[Source records]

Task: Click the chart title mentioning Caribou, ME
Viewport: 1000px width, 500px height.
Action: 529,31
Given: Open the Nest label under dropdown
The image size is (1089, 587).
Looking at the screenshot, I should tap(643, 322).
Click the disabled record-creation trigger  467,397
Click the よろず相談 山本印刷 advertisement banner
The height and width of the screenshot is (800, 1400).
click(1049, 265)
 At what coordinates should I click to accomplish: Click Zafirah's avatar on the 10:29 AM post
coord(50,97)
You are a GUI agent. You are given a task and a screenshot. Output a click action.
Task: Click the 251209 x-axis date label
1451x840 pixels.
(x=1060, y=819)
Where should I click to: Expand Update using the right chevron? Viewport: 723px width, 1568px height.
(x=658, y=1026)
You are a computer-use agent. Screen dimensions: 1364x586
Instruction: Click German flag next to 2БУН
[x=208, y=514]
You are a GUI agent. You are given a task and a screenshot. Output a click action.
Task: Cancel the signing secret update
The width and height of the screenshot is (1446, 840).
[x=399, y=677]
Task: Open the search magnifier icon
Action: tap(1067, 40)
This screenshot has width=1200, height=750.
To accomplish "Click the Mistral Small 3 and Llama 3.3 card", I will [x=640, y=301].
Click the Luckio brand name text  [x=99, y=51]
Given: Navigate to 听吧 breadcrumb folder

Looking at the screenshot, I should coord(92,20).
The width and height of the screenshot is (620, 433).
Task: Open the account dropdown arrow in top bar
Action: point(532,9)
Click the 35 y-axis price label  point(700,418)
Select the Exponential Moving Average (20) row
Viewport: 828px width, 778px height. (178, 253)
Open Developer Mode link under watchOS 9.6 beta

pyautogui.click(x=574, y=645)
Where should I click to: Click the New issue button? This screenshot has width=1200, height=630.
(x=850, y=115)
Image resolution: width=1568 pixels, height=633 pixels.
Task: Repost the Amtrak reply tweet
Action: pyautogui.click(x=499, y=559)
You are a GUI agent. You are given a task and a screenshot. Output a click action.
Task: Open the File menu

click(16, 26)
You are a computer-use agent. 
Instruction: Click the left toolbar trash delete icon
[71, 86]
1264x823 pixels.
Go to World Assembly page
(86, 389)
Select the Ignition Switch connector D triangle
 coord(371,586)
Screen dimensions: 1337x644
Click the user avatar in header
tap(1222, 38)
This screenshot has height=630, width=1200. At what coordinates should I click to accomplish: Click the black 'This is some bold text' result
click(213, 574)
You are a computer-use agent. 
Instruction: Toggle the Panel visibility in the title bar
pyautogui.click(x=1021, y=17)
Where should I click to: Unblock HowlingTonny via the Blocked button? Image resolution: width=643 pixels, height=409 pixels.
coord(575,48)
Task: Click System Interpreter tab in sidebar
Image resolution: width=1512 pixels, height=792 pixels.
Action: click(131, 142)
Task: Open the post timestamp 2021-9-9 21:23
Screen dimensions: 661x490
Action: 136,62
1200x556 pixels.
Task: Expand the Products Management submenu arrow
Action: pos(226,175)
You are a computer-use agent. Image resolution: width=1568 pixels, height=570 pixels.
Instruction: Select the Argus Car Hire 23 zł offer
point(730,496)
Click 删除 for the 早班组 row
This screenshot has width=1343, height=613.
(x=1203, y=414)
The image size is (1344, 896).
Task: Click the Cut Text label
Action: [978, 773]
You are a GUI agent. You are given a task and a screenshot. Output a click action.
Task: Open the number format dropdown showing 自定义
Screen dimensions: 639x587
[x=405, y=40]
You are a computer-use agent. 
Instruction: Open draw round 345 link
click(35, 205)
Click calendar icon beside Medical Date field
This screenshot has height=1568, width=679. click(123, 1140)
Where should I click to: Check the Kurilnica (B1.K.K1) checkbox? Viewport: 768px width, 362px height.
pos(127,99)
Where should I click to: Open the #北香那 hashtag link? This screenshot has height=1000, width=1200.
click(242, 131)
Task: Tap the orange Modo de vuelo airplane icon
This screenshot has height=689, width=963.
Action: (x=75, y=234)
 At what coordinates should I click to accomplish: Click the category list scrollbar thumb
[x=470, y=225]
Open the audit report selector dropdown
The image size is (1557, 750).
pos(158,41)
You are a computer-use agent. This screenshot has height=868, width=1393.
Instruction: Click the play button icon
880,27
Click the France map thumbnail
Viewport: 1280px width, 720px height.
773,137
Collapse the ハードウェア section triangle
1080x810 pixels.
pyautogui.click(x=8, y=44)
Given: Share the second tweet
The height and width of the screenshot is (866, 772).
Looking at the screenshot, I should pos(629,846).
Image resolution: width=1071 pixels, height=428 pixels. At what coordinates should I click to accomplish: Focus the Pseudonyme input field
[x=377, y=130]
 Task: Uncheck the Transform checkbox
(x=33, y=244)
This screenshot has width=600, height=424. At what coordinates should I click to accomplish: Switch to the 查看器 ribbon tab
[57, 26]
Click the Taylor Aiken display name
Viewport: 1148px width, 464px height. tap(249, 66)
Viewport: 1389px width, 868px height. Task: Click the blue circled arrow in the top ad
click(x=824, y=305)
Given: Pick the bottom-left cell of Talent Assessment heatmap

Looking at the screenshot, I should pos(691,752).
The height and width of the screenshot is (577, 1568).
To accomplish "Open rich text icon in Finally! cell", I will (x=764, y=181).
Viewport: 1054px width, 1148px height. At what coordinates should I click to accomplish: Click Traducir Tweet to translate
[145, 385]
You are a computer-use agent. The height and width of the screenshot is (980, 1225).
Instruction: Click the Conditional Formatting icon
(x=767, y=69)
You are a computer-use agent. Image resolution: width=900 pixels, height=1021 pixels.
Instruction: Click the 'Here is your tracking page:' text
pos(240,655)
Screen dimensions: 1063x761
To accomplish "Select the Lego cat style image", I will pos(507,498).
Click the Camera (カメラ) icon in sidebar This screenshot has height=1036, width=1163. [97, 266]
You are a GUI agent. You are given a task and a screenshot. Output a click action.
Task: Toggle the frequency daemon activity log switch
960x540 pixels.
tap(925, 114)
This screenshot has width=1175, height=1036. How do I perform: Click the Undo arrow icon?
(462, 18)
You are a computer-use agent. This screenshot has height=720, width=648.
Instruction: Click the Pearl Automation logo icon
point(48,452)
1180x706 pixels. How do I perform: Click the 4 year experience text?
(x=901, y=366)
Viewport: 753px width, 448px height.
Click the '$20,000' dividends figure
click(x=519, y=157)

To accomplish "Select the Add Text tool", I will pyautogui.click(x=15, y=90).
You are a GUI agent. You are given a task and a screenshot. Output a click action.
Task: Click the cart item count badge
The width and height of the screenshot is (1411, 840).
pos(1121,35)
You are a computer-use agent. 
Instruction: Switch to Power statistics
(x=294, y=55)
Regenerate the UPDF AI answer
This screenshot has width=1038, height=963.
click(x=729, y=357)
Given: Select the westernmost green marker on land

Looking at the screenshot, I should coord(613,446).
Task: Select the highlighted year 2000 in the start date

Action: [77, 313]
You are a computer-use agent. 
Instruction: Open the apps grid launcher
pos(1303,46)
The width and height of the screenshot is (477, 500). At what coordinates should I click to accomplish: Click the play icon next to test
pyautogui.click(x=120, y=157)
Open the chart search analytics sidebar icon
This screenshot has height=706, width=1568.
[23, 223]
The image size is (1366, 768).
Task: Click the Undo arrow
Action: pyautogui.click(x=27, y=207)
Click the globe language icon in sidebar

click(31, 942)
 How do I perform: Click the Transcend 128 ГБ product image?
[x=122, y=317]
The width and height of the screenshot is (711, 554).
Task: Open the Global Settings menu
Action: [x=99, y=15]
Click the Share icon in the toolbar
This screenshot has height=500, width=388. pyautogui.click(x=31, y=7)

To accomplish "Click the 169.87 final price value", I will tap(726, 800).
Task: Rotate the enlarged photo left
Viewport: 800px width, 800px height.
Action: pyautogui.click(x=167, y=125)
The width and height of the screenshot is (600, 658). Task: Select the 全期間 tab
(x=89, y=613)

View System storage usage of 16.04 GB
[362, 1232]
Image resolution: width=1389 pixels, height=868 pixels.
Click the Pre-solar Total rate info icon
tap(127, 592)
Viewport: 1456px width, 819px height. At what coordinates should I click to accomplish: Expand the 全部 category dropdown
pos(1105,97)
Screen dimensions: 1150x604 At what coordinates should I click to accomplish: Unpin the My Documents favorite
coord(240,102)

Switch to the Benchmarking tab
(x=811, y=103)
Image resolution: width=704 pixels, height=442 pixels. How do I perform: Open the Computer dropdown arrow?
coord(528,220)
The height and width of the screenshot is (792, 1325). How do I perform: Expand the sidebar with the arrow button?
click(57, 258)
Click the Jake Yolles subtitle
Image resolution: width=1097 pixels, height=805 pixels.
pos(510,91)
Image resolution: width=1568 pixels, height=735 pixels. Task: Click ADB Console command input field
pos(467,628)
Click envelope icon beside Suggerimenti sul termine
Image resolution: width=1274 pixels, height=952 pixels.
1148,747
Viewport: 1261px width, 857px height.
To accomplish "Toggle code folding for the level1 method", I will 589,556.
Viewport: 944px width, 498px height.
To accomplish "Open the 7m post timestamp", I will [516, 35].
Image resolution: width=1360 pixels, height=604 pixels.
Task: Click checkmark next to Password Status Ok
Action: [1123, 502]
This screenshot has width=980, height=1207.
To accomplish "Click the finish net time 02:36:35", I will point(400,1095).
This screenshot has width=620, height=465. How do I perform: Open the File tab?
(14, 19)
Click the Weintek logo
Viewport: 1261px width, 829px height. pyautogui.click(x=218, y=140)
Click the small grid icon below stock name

What you will do: Word for word, set down the lines from the beginning of the records through the line that holds "Task: Cancel the signing secret update". Leave out the rest.

Response for this exercise:
Task: Click the chart title mentioning Caribou, ME
Viewport: 1000px width, 500px height.
Action: 529,31
Given: Open the Nest label under dropdown
The image size is (1089, 587).
Looking at the screenshot, I should tap(643, 322).
Click the disabled record-creation trigger  467,397
Click the よろず相談 山本印刷 advertisement banner
The height and width of the screenshot is (800, 1400).
click(1049, 265)
 At what coordinates should I click to accomplish: Click Zafirah's avatar on the 10:29 AM post
coord(50,97)
You are a GUI agent. You are given a task and a screenshot. Output a click action.
Task: Click the 251209 x-axis date label
1451x840 pixels.
(x=1060, y=819)
Where should I click to: Expand Update using the right chevron? Viewport: 723px width, 1568px height.
(x=658, y=1026)
You are a computer-use agent. Screen dimensions: 1364x586
Instruction: Click German flag next to 2БУН
[x=208, y=514]
You are a GUI agent. You are given a task and a screenshot. Output a click action.
Task: Cancel the signing secret update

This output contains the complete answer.